United States v. Goldstein, Docket No. 04-1689-cr (2d Cir. March 29, 2006) (Walker, Hall, Gibson (by desig’n)): Goldstein raises a host of challenges to his conviction for credit card fraud and his 70-month sentence. Only a few are worth mention (and barely so).
First, Goldstein argues that the trial court erred in instructing the jury about his good faith as a defense. While the court properly told the jury that good faith is a complete defense to the fraud charges, Goldstein claims that this correct statement was undermined when the court “added language that improperly required the jury to find that Goldstein’s good faith was objectively reasonable.” Op. 6; see Cheek v. United States, 498 U.S. 192, 203 (1991) (good-faith belief, as a defense, need not be objectively reasonable). The problematic language is the highlighted portion of the following instruction: “If the defendant actually believed that he was authorized to use the access devices and took reasonable steps to check out that belief, then the defendant acted in good faith.” Op. 7 (emphasis in original). Because Goldstein failed to object below, unfortunately, appellate review was for plain error.
And the Circuit found no plain error. While acknowledging that Goldstein’s claim “has some appeal” and that the highlighted phrase “certainly evokes objectivity,” the Circuit concluded that he was not prejudiced by the likely error because “[t]aken as a whole, the charge appropriately interpreted the law of good faith.” Op. 9. Among other things, “the very next sentence of the instruction contains a specific directive that Goldstein had no burden to prove his good faith.” Op. 8. (How this statement undoes the damage of the erroneous one is unexplained). Additionally, “the jury was further instructed that it could not convict Goldstein . . . unless the government proved beyond a reasonable doubt that [his] conduct was calculated to deceive and that he intended to cause loss through his conduct.” Op. 9-10.
Second, Goldstein claims that the court erred in not instructing the jury that it had to agree unanimously as to which access devices (i.e., credit cards) he used “to obtain anything of value aggregating at least $1,000.” Op. 9. The statute of conviction, 18 U.S.C. § 1029(a)(2), criminalizes the fraudulent use of “one or more” access devices “during any one-year period” to obtain “anything of value aggregating $1,000 or more.”
This raises a question of first impression in the Circuit. However, the First Circuit rejected a similar challenge in 2003, and the Second follows that decision here. There is no error, the Court held, because “the identity of the particular credit cards is not an element of the offense but instead is a fact used to prove an element. The statute’s focus is on the amount of money people have lost through fraud rather than the number of people who have been defrauded.” Op. 9. The identity of the credit cards is “merely a fact used to prove an element” and not an element in itself. Op. 10. Unanimity as to the identity of the cards is therefore not required.

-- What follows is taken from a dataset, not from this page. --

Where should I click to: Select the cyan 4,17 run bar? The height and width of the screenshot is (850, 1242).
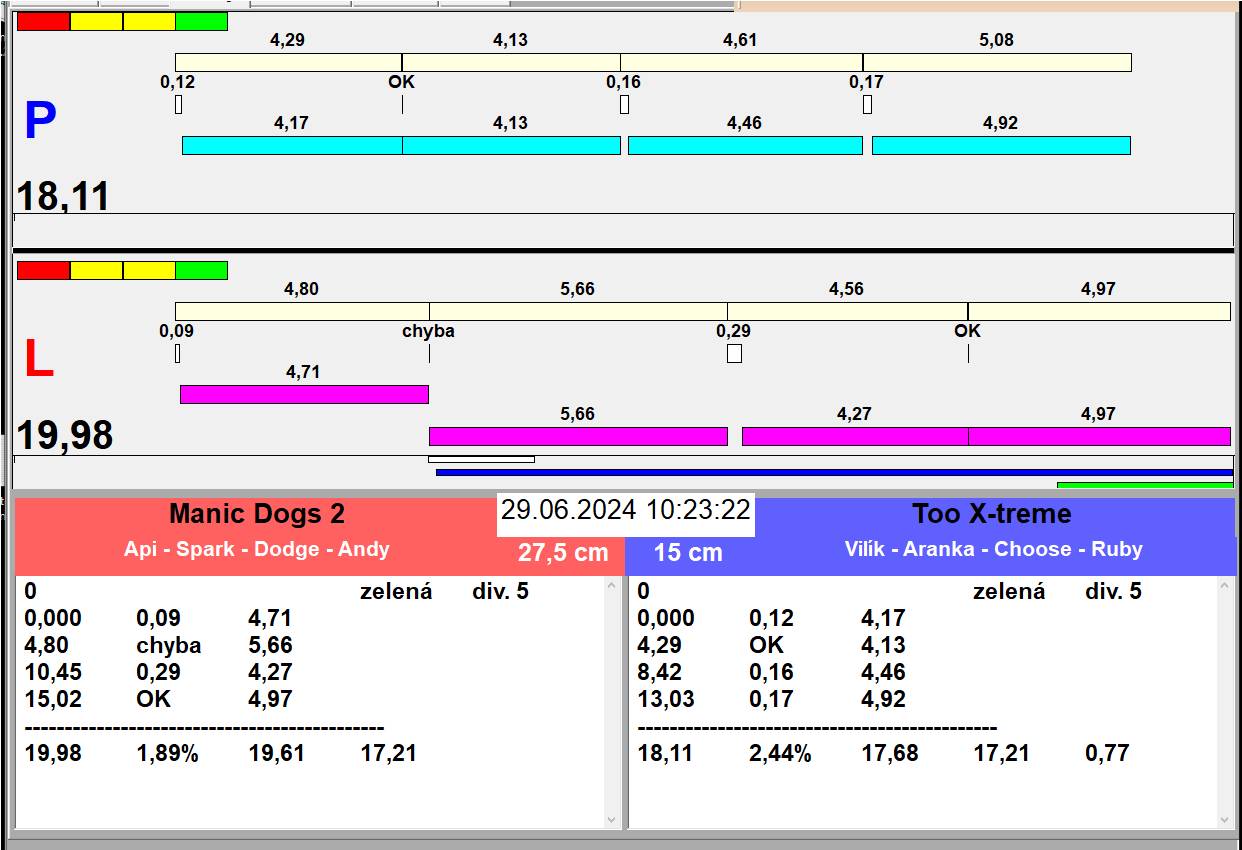(x=292, y=145)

There is also a Crawford challenge to the introduction of certain documentary evidence concerning complaints by customers of Goldstein’s enterprise to their credit card companies, but the opinion does not provide enough information to evaluate the validity of the Court’s conclusion that there was no Sixth Amendment problem because “the evidence at issue was not ‘testimonial'” and in any event was not offered for its truth. Op. 15-16. (Sound familiar?)